REQUIREMENT: Write out every line of the data below that includes the string "Given".

Target pointing data:
--- Begin ---

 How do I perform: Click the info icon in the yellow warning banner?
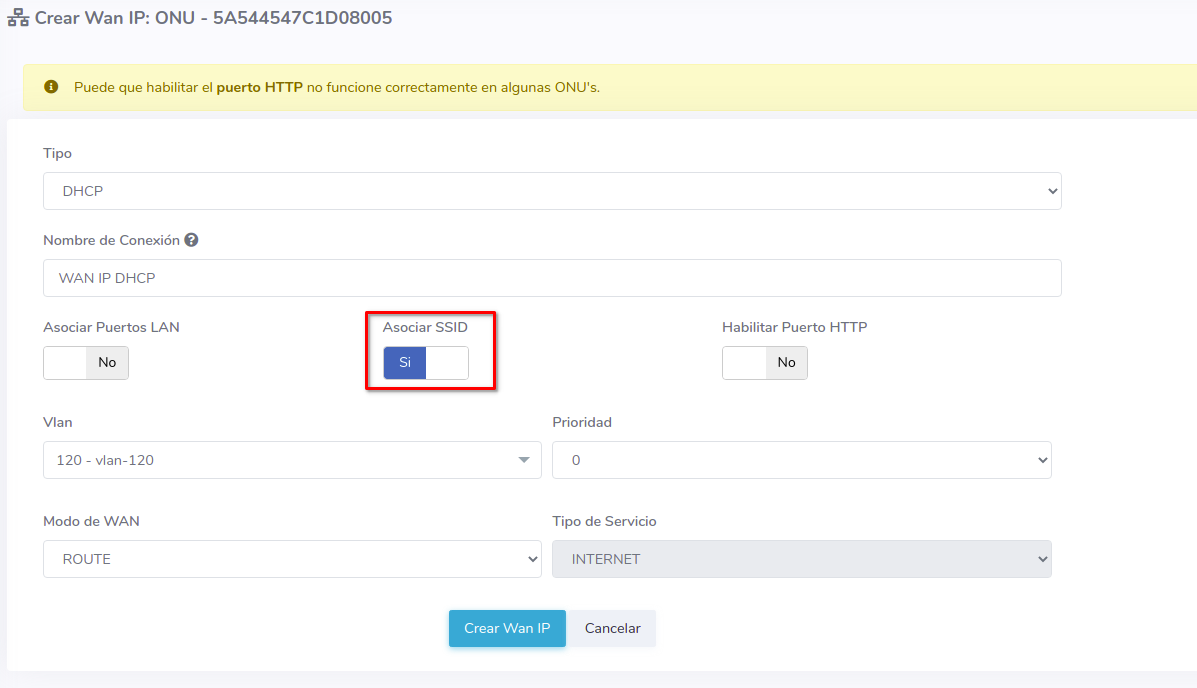52,87
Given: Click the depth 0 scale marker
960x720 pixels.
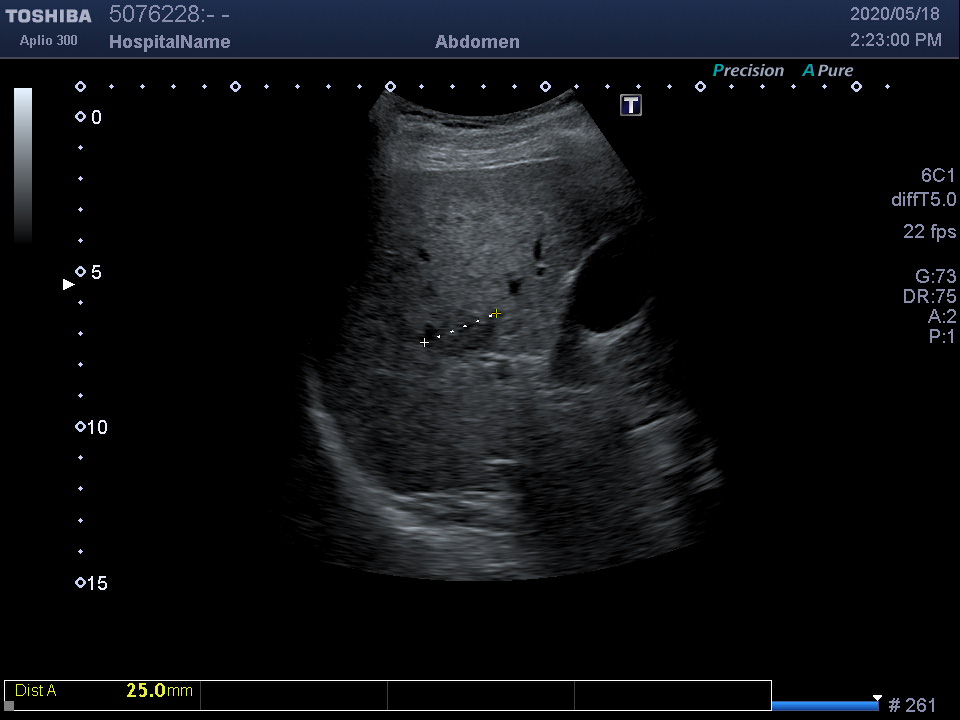Looking at the screenshot, I should coord(81,117).
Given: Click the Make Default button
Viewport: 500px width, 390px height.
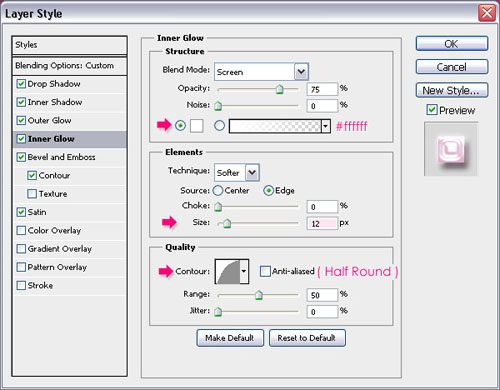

--- End ---

FULL RESPONSE:
Given: Click the depth 0 scale marker
Given: Click the Make Default button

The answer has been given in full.